İyi Parti'den Kemal Kılıçdaroğlu'na seccade desteği: Günah da değil kutsal da
Ma'un Suresi'nin anlamı şu şekildedir:
Maun Suresi yoksul ve ezilen Müslümanlar için indirilen bir suredir, anlamı da bu doğrultudadır. Zekat vermeyen, yardımsever olmayan kişiler için bir uyarı anlamını taşımaktadır. Yoksulları doyurmak gerektiğini, yetimleri korumak gerektiğini anlatır.
İslamiyet’in yalan olduğunu söyleyen kişilerin bulunduğunu söyleyen Maun Suresi, namaz kılarken gösteriş yapanları da anlatmaktadır. Allah’ın her şeyi bildiğini, güçlü ve kudretli olduğunu anlatmaktadır.
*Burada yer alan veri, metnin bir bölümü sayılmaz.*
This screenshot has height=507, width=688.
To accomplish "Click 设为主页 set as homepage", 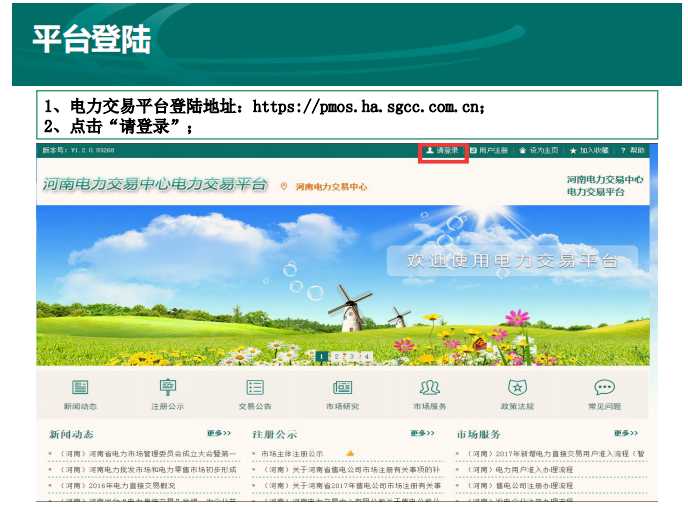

Allah’ın sevgisini kazanmak için doğru yolda ilerlenmesi gerektiğini gösterir.
İyi Parti'den Kemal Kılıçdaroğlu'na seccade desteği: Günah da değil kutsal da
Arapça ve Türkçe okunuşu şu şekilde:
Bismillâhi’r-Rahmâni’r-Rahîm (Rahmân ve Rahîm olan Allah’ın adıyla)
Eraeytellezî yukezzibu bi’d-dîn (Gördün mü, o hesap ve ceza gününü yalanlayanı!)
Fezâlike’l-lezî yedu’ul-yetîm (İşte o, yetimi itip kakan)
Ve lâ yehuddu alâ ta’âmi’l-miskîn (Yoksula yedirmeyi özendirmeyen kimsedir)
Feveylun lil-musallîn (Yazıklar olsun o namaz kılanlara ki)
Ellezînehum an salâtihim sâhûn (Onlar namazlarını ciddiye almazlar)
Ellezînehum yurâûn (Onlar namazlarıyla gösteriş yaparlar)
Ve yemne’ûne’l-mâ’ûn (Ufacık bir yardıma bile engel olurlar)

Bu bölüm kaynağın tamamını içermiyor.